About this task
From the listing below, pull out the lines that hold "computer".

Data provided

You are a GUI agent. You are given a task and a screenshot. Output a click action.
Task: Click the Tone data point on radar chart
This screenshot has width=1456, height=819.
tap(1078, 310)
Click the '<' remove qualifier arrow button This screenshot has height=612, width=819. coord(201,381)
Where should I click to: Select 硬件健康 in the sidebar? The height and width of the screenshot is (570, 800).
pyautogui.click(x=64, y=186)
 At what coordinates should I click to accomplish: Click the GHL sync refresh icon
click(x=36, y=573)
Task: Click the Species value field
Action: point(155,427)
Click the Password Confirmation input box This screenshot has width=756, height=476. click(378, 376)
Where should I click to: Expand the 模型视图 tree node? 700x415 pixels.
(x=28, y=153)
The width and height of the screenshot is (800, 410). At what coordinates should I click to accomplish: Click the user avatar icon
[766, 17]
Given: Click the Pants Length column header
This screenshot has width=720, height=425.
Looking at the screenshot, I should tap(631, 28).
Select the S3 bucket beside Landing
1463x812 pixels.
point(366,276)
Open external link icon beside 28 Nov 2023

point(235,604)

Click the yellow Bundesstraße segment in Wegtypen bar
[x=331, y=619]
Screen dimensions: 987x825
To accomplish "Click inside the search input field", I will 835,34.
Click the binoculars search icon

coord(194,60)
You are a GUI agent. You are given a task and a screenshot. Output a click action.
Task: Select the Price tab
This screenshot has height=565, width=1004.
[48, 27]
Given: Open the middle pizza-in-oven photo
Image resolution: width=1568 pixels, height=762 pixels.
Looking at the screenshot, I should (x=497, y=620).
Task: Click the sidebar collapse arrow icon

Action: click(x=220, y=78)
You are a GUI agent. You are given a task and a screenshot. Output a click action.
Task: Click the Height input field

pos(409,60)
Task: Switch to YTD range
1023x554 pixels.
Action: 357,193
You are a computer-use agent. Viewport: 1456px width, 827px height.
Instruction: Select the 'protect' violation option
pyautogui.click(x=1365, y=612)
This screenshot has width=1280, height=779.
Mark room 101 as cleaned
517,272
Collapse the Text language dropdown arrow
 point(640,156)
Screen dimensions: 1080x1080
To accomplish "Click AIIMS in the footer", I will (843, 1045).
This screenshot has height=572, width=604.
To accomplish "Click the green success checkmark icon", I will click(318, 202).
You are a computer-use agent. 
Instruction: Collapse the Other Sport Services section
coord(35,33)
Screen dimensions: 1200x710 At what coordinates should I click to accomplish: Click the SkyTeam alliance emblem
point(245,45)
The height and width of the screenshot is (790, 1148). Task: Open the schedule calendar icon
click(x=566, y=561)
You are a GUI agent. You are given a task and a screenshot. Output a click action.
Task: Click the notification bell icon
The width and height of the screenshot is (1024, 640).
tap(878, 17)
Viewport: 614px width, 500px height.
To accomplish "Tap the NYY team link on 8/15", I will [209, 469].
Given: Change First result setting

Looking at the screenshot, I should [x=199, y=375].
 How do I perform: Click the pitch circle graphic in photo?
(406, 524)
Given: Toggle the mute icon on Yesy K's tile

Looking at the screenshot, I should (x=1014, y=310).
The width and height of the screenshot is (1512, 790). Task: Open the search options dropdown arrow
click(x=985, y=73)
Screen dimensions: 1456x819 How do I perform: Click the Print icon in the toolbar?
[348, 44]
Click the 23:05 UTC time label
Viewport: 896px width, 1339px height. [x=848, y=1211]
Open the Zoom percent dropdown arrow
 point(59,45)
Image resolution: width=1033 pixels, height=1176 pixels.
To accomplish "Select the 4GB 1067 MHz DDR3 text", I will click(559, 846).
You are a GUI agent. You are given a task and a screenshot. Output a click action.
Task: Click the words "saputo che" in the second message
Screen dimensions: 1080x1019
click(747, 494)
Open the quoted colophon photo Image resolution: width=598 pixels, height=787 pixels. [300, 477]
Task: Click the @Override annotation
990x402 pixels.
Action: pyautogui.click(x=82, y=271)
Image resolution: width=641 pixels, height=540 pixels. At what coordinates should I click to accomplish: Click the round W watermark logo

Result of this exercise
You are a computer-use agent. Viewport: 1456px width, 827px height.
You are a computer-use agent. 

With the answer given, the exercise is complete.